RP: What are you working on now?
RL: In 2020, I produced the first edition of a programme called Performance Exchange, a new dispersed platform for performance art in commercial galleries. Hosted in venues across London over a single weekend in July 2021 each participating gallery presented a performance from an artist they represent and three museums in the UK are working toward acquiring works from the programme. I’m currently working on two new editions for 2022 – a second in London and one internationally, while also trying to finish my PhD.
Simon Njami
Rajesh Punj: You talked in the press briefing about Jazz and particularly that of Miles Davies as the underpinning of your approach. Can you elaborate on that? How does music relate to the visual experience in this instance?
Simon Njami: Music is rhythm. A visual experience as well. Above all, jazz is about improvisation. The experience of an exhibition should never be predetermined. It has to be a game of questions and answers.

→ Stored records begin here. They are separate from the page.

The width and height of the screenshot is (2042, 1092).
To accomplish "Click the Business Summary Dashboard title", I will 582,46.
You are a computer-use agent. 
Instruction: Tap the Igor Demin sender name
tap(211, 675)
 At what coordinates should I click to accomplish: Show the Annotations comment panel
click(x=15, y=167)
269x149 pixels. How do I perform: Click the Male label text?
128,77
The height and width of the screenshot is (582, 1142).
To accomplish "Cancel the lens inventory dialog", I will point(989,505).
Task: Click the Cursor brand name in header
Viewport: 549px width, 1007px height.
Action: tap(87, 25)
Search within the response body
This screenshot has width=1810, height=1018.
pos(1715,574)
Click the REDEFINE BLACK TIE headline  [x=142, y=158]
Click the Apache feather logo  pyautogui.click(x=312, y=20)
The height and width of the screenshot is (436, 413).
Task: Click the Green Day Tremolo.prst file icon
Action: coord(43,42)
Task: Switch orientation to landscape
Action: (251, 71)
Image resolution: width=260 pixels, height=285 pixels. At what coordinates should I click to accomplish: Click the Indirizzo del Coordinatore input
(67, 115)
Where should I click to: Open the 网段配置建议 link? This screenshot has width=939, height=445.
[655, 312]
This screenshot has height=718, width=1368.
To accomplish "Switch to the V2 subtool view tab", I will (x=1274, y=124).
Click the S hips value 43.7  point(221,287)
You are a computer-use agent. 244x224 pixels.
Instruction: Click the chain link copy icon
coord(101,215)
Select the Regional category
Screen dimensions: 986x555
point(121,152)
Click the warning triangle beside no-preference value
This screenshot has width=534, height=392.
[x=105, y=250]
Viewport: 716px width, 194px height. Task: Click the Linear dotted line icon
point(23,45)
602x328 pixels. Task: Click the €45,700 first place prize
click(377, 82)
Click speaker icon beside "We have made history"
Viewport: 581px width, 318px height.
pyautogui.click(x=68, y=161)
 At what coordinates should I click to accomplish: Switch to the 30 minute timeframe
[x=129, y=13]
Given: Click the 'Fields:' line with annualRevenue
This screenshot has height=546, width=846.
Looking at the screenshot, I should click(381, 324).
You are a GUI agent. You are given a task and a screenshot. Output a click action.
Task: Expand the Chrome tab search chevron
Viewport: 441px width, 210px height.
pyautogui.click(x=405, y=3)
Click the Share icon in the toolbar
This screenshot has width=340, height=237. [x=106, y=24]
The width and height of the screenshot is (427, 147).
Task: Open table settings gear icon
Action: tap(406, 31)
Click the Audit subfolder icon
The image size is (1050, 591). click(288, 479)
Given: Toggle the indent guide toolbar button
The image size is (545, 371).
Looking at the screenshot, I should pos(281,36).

RP: You referenced a spontaneous approach, is that something common in all of your choice of artists?
SN: No. If we go back to Miles Davis, when recording Kind of Blue, he had an idea and selected the musicians that would be the best to perform it. But of course, it also may happen that the artist gives me the intuition for a project.
RP: Regarding your choice of galleries, ‘Afriart Gallery’ and ‘Galerie MAM’, are African, whilst ‘Primo Marella Gallery’ and ‘Sabrina Amrani’ are European; was your choice artist-led?
SN: Yes. In that matter, my choices are always artist-led. They are the ones who have to perform the idea. I cannot let the choice go to the galleries. In the case of Abu Dhabi Art, the galleries had to represent an artist of African origin. I also wanted to show that African artists are not only represented in Africa and by Africans.
RP: There appears to be a remarkable spirit about everything you introduce to the fair, how do you think that translates to the Middle East, to take something from one location and relocate it to another?
SN: I think there are a lot of similarities even if they might not know it. I think the African continent is a little more advanced in certain questions that are becoming critical in the Middle East: identity, representation, visibility, articulation of a contemporary discourse that would be glocal (to use Omi Bhaba) and not global or solely local…African artists have been working on these issues since the 60’s and the Independencies.
RP: What are you working on now?
SN: A biennale, a couple of shows, books and masterclasses, not only related to Africa.